[Provided information Boundary: Start]
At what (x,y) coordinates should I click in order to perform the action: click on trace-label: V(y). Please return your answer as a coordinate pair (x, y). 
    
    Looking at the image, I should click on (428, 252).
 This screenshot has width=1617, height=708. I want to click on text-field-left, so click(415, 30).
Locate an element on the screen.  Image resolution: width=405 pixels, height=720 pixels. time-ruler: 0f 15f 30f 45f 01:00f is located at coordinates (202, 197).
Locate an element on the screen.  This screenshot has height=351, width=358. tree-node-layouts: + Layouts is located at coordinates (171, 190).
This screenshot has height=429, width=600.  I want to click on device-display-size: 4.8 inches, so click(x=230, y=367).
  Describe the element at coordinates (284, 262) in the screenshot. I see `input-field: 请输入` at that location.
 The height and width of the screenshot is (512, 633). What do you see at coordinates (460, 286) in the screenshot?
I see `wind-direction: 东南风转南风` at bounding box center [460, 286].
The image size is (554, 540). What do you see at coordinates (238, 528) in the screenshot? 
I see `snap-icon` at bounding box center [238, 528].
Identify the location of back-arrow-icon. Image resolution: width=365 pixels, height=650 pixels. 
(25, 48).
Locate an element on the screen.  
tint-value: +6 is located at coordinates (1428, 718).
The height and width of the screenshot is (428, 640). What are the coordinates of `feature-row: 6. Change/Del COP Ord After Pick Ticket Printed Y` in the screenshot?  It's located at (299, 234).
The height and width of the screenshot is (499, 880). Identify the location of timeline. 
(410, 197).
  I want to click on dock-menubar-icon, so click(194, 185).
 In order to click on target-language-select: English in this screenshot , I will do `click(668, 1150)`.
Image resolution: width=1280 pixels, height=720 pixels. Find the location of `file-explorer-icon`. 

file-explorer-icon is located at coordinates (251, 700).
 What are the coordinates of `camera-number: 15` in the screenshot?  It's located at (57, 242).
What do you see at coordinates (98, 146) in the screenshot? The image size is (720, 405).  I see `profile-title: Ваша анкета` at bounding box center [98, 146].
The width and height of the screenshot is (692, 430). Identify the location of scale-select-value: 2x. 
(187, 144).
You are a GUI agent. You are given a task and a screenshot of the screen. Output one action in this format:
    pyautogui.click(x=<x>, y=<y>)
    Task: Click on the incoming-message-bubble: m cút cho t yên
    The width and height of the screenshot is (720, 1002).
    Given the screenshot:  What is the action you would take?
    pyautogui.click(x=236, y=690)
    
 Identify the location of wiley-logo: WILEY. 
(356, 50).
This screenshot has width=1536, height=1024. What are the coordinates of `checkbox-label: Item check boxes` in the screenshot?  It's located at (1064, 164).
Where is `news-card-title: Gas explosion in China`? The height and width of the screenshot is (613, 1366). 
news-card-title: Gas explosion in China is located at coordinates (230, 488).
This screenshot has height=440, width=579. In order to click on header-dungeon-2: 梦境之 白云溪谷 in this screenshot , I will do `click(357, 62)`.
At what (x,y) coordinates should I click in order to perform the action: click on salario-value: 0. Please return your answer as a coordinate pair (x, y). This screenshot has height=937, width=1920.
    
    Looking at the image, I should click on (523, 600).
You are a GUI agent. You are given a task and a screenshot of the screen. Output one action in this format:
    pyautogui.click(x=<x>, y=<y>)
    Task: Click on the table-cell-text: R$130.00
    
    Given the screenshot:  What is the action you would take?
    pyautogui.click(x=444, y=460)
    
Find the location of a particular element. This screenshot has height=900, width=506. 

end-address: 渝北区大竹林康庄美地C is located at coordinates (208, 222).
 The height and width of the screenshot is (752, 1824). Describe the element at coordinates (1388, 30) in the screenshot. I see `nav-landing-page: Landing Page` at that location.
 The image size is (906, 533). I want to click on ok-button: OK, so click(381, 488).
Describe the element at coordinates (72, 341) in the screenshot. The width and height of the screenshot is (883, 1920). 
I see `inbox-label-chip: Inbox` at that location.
[Provided information Boundary: End]
Select every line of the listing above that contains the word "location", matching case exactly, and copy each such line.

*Output for this task:*
  Describe the element at coordinates (284, 262) in the screenshot. I see `input-field: 请输入` at that location.
Identify the location of back-arrow-icon. Image resolution: width=365 pixels, height=650 pixels. 
The height and width of the screenshot is (499, 880). Identify the location of timeline. 
Image resolution: width=1280 pixels, height=720 pixels. Find the location of `file-explorer-icon`. 
The width and height of the screenshot is (692, 430). Identify the location of scale-select-value: 2x. 
 Identify the location of wiley-logo: WILEY. 
Find the location of a particular element. This screenshot has height=900, width=506. 
 The height and width of the screenshot is (752, 1824). Describe the element at coordinates (1388, 30) in the screenshot. I see `nav-landing-page: Landing Page` at that location.
I see `inbox-label-chip: Inbox` at that location.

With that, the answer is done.